Конечно, очень плохо неожиданно напасть на только что разгромленный народ, едва начавший оправляться от разгрома, чтобы добить его уже окончательно. Трудно себе представить, что такое безобразие могло произойти без ведома доблестного патриция Аэция, против его воли или уж тем более – в нарушение его приказа. Тем не менее, многое указывает на то, что инициатива в данном случае исходила не от «последнего из римлян», а от самих гуннов.

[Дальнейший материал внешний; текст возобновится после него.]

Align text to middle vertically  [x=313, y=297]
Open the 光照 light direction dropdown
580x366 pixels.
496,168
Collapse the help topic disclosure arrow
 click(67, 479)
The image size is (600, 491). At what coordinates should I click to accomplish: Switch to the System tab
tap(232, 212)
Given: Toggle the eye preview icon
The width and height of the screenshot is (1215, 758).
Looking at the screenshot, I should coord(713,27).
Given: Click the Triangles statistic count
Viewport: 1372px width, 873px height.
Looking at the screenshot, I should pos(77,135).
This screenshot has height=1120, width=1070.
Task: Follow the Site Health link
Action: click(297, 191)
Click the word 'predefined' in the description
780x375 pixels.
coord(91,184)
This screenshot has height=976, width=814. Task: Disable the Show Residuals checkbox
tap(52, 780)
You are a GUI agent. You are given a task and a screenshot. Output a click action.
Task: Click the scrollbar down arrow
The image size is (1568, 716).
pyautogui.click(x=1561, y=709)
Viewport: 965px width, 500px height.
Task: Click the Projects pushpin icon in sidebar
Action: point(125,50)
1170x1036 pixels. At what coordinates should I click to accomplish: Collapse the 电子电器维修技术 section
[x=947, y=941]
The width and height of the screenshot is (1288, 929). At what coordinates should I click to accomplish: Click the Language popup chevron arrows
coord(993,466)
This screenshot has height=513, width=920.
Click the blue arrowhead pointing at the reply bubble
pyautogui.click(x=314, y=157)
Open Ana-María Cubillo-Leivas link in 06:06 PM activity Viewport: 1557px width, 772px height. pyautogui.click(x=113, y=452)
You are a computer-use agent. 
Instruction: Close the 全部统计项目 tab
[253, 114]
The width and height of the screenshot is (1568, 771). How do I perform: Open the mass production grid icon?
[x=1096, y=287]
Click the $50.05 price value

Ибо даже для столь смутной, преисполненной лязга оружия, конского топота, трубного рева и боевых кличей на разных языках эпохи, как пора «Великого переселения народов», настолько зверский, беспощадный геноцид был чем-то из ряда вон выходящим (о чем свидетельствуют особо отмечающие его исторические источники). Что заставляет еще раз задуматься о его причинах и масштабах. Ибо как раз данное событие стало поводом для многочисленных, во многом противоречивых, саг, сказаний и легенд. Нетрудно догадаться, что двойное убийство народа бургундов на Рене, в сердце тогдашней Европы, не могло остаться незамеченным, запечатлевшись в глубине народной памяти. Но в чем заключалась его истинная причина? Или, точнее, в чем она могла заключаться?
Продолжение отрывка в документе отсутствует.